SELECTED EXCERPT -
--- START ---
While Subadar-Major Bhagwan Singh received a gold medal for conspicuous gallantry, 300 bighas of land and a pension of 100 rupees a month, Hearsey received neither a pension nor gratuity for his near mortal wound which left him with a legacy of pain for the rest of his life. In the prosecution of the Third Mahratta War, Hearsey next served in General Marshall’s column and was present at the surrender of Dhamoni and the storm and capture of Mandala. He then participated in the pursuit of Gunput Rao, the Nagpore Mahratta Chief of Horse, and took part in the action of Seoni against the Peshwa’s forces which preceeded the capture of Chanda. In the hot weather of 1818, Appa Sahib escaped from the cutody of Jenkins and took to the Mahadeo Hills where the Gonds rose in his support. But in early 1819 Appa Sahib came to the end of his resources and was given temporary refuge in the fortress of Asseerguhr, which was reduced in the final act of the war in March 1819, Hearsey being present. Appa Sahib escaped to the Punjab where he was afforded the protection of Ranjit Singh. On 31 August of that year Hearsey was promoted Captain.
In April 1820 Hearsey was employed as Major of Brigade with the troops sent to keep order at the great festival celebrated at Hardwar on the Ganges, and was an eye-witness when hundreds of pilgrims were trampled to death as they raced en masse to enter the water at the propitious moment. In 1824-25 Hearsey temporararily commanded his regiment and took part in the punishment of the Mahratta chief of Parapur. At Muttra Colonel Beecher took the command, and at the end of 1825 the corps joined the force assembling under the Commander-in-Chief, Lord Combermere, for the purpose of laying siege to the fortress of Bhurtpoor (10 December 1825 - 18 January 1826).
‘On the day of the assault’, Hearsey recorded, ‘I got permission to throw my squadron into a belt of jungle close to the walls, and there I saw a body of horsemen enter. These proved to be the Raja Durjan Sal and his youthful son, Jagmohan Singh. They had hoped to lie concealed in this extensive jungle till night set in, and then escape. I drove them out, and the Raja and his son, with a number of chosen followers, were obliged to bolt, and were intercepted and captured by a picquet of the 8th Regiment of Native Light Cavalry, under the command of Captain Barbor [qv]. Thus was my hope of being the officer to seize the Raja disappointed. If I had been allowed by my commanding officer to proceed into the jungle with my squadron an hour sooner which I implored him to let me do - the Raja and his son would have been my prisoners, and their capture would have been a happy thing for me.’
Following the siege of Bhurtpoor, during which he received a minor wound, Hearsey was detached with his squadron and personally took the surrender of the fortress of Deig. While encamped at that place he received a surprising letter from FitzGerald stating that it was his intention to return to Europe on furlough and expressing his wish that he should succeed him in command of the 6th Local Horse.
--- END ---
INSTRUCTIONS -
• 1. Reproduce everything in the account of Hearsey's service from "In April 1820" down to "18 January 1826).".
• 2. Write what comes next in the account of Hearsey's service, picking up after its final sentence.
The records that come next are from an unrelated source.

RECORD EXTRACTS -
--- START ---
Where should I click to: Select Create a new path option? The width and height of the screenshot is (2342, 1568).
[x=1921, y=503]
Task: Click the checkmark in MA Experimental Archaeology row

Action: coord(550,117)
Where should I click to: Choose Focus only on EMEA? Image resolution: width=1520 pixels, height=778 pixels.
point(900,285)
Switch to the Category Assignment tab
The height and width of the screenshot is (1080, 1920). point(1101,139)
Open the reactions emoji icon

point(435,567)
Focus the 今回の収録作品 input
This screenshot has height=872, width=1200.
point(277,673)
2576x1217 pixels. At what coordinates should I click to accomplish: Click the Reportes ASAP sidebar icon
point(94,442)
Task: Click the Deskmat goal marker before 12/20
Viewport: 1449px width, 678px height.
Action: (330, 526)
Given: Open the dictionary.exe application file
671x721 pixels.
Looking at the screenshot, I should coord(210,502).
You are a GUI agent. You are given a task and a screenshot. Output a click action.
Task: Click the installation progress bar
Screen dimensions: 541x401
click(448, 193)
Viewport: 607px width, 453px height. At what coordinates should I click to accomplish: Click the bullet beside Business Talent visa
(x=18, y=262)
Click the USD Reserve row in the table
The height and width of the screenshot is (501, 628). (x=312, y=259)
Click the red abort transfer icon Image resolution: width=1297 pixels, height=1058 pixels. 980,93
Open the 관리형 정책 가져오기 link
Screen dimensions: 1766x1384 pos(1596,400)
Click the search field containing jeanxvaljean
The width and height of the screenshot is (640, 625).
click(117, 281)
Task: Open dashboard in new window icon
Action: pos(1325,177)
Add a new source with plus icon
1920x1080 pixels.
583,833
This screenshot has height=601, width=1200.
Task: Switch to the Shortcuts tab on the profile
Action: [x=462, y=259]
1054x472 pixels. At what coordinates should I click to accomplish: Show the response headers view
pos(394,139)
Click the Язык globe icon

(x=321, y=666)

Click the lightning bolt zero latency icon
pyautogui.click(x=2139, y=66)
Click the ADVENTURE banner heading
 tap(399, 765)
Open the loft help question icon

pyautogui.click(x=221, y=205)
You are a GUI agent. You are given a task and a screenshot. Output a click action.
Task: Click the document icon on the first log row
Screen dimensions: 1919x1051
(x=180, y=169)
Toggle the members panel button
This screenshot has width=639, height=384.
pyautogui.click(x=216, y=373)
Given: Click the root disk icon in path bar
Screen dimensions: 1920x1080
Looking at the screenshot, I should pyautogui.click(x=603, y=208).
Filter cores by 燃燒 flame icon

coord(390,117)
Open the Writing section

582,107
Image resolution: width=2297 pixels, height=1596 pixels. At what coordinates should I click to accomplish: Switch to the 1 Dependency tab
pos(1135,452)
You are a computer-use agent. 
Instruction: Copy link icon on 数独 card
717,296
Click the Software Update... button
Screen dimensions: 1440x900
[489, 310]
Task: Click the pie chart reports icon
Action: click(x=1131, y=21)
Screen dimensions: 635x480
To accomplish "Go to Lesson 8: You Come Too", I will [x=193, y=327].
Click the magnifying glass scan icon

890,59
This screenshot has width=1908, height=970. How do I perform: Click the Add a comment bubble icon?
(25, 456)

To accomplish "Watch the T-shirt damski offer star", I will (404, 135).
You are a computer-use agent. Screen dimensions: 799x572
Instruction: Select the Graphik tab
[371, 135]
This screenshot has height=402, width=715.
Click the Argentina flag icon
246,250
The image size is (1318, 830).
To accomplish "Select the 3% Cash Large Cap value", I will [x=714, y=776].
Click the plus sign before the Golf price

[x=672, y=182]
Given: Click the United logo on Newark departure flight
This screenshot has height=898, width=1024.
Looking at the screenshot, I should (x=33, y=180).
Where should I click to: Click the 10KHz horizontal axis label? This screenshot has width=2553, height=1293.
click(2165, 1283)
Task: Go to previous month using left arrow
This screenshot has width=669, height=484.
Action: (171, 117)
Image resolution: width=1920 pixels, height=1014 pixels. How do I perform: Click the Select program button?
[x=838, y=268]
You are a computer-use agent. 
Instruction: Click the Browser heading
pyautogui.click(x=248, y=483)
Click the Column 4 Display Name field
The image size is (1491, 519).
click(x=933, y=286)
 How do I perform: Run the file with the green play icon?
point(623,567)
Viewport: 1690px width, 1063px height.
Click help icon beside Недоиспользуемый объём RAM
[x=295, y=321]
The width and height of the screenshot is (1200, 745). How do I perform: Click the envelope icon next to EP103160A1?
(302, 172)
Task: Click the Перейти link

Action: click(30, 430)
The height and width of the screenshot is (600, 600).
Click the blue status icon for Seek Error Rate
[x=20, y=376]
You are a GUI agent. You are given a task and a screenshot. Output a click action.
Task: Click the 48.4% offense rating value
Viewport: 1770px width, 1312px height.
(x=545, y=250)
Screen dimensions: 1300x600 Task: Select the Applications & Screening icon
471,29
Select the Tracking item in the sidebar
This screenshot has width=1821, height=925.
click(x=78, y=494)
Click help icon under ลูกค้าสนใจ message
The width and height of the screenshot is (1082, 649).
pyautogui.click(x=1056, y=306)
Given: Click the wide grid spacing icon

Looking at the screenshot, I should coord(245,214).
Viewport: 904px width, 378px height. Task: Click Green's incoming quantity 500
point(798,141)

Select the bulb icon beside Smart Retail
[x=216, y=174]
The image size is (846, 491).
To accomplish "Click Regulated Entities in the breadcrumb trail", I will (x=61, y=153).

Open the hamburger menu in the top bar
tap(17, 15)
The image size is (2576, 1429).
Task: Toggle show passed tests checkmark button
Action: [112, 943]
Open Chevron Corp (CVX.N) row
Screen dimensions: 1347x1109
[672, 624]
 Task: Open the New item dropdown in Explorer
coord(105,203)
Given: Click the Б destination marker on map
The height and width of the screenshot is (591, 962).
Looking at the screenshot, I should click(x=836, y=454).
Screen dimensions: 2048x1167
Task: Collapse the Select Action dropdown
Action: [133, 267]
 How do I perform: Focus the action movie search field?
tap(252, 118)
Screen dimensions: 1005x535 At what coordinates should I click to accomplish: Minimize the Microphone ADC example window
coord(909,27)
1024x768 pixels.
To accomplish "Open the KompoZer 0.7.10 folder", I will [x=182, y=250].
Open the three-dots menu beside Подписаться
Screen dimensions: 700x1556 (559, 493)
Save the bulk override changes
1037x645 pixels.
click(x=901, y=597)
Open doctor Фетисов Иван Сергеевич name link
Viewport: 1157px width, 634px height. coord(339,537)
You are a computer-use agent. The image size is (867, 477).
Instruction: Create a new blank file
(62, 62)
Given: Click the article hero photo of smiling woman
--- END ---
WRITTEN RESPONSES -
• 1.
In April 1820 Hearsey was employed as Major of Brigade with the troops sent to keep order at the great festival celebrated at Hardwar on the Ganges, and was an eye-witness when hundreds of pilgrims were trampled to death as they raced en masse to enter the water at the propitious moment. In 1824-25 Hearsey temporararily commanded his regiment and took part in the punishment of the Mahratta chief of Parapur. At Muttra Colonel Beecher took the command, and at the end of 1825 the corps joined the force assembling under the Commander-in-Chief, Lord Combermere, for the purpose of laying siege to the fortress of Bhurtpoor (10 December 1825 - 18 January 1826).

• 2.
In September 1829 Hearsey was appointed to the command of the 2nd Irregular Cavalry (Gardner’s Horse) at Bareilly. Gardner’s was a silladar regiment, which is to say that the men in the regiment or sometimes those outside it, a retired soldier, his widow, or even a money-lender, owned the places in the corps for which he or she was paid a fixed sum every month by the Government; frequently the native officers owned several places and mounted and armed their sons or nephews as bagirs. Those owners of berths outside the regiment paid bagirs to fill their places and kept a small profit for themselves. The arrangement cost the Government less than half of what it would have to fork out for a trooper in a regular regiment. Hearsey found Gardener’s in ‘a state of internal feud, most of the native officers at deadly emnity with each other, the men badly mounted and worse clothed and armed’, but within a year he completely reformed the corps and saved it from disbandment.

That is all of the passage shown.